The second one is too ridiculous to be taken seriously, but the former is worth discussing. The boundaries as they are constructed do give Labour an in-built advantage. Would the Conservative Party be on course for a majority after the general election in a few weeks’ time if said election was being contested on the newly constructed and subsequently vetoed boundaries? The answer is: of course not. The Conservative Party’s problems run a whole lot deeper than that.
They are related in a way to the Lib Dems, but not in the way the Daily Telegraph thinks. Back in May 2010, many Orange Book Lib Dems hoped that the Coalition would pave the way for a sort of re-alignment of British politics, with Cameron and his crew converting the Tories into a fully fledged liberal party. If the right of the party didn’t like it, perhaps Cameron would be willing to let them all walk away. We now know how naïve such a hope was. Those on the right of the Lib Dems were not swayed at all by the Tories supposed liberal side. Given that, I can take a stab and say that many others were not either.

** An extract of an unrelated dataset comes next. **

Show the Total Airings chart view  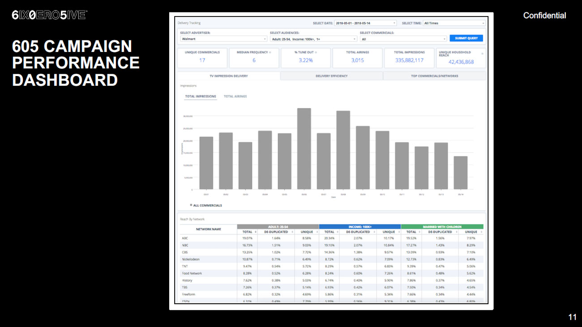[235, 97]
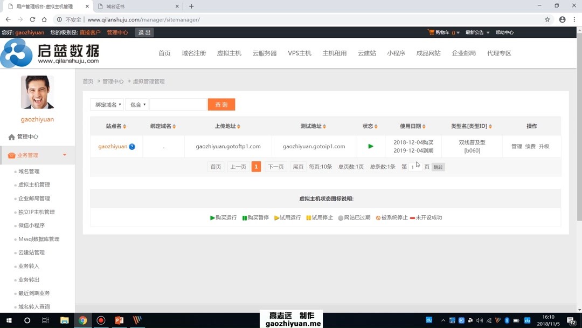Screen dimensions: 582x328
Task: Open the 包含 filter dropdown
Action: click(x=137, y=104)
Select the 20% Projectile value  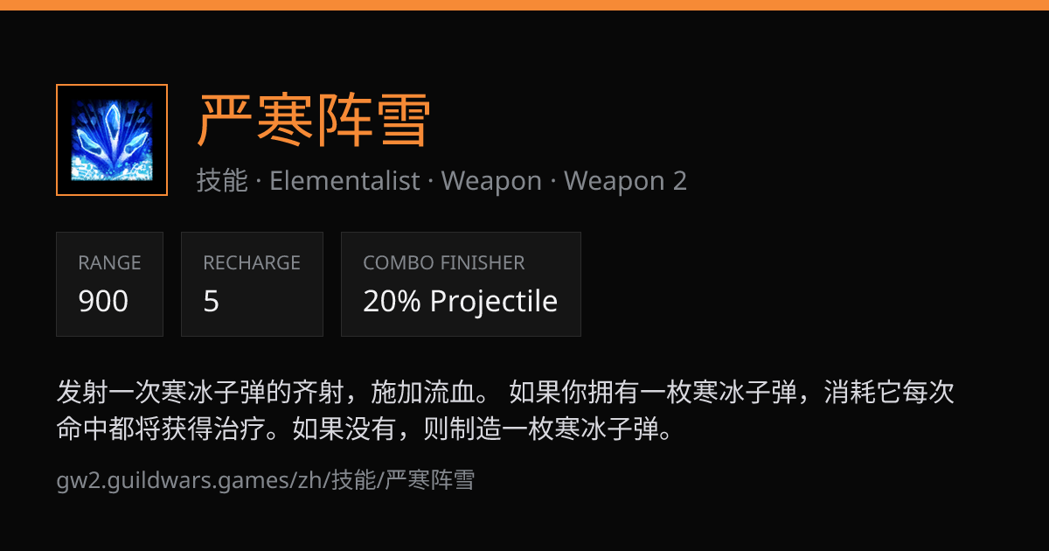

Cameron leads Miliband decisively on personal ratings and who is more Prime Ministerial. The Tories also lead Labour decisively in terms of perceived economic competence. This should be more than enough for a stonking poll lead. However, the two parties are still essentially neck in neck. The reason for this comes down to information revealed in a recent Ipsos Mori poll: voters were asked to say whether they liked or disliked different parties as brands only. In other words, forget about current leaders or policy, how much do you like the Labour brand, or the Tory brand, etc. Labour came out +12. Even the Lib Dems, who we are always told are supposedly dead and buried as a brand, -8. The Tories? -32. That’s abysmal.
The Tories have done nothing this parliament to turn that around. They have tried to chase liberal swing voters and UKIPers at the same time. This was never possible, so it’s no wonder they have failed to turn the heads of either in significant numbers. The pledge to hold a European referendum failed to bring over the Eurosceptic vote while scaring business and large sections of middle class voters. On immigration, they have both put out the white vans telling immigrants to go home while failing to make their own immigration targets. They look weak on the subject to people who want strength, and xenophobic to those who are liberal. It’s a perfectly bad place to have ended up.
The Tories need to stop blaming Clegg and the boundaries for their problems. The party will never get a majority again unless it taps into what the British people want from them, it’s that simple.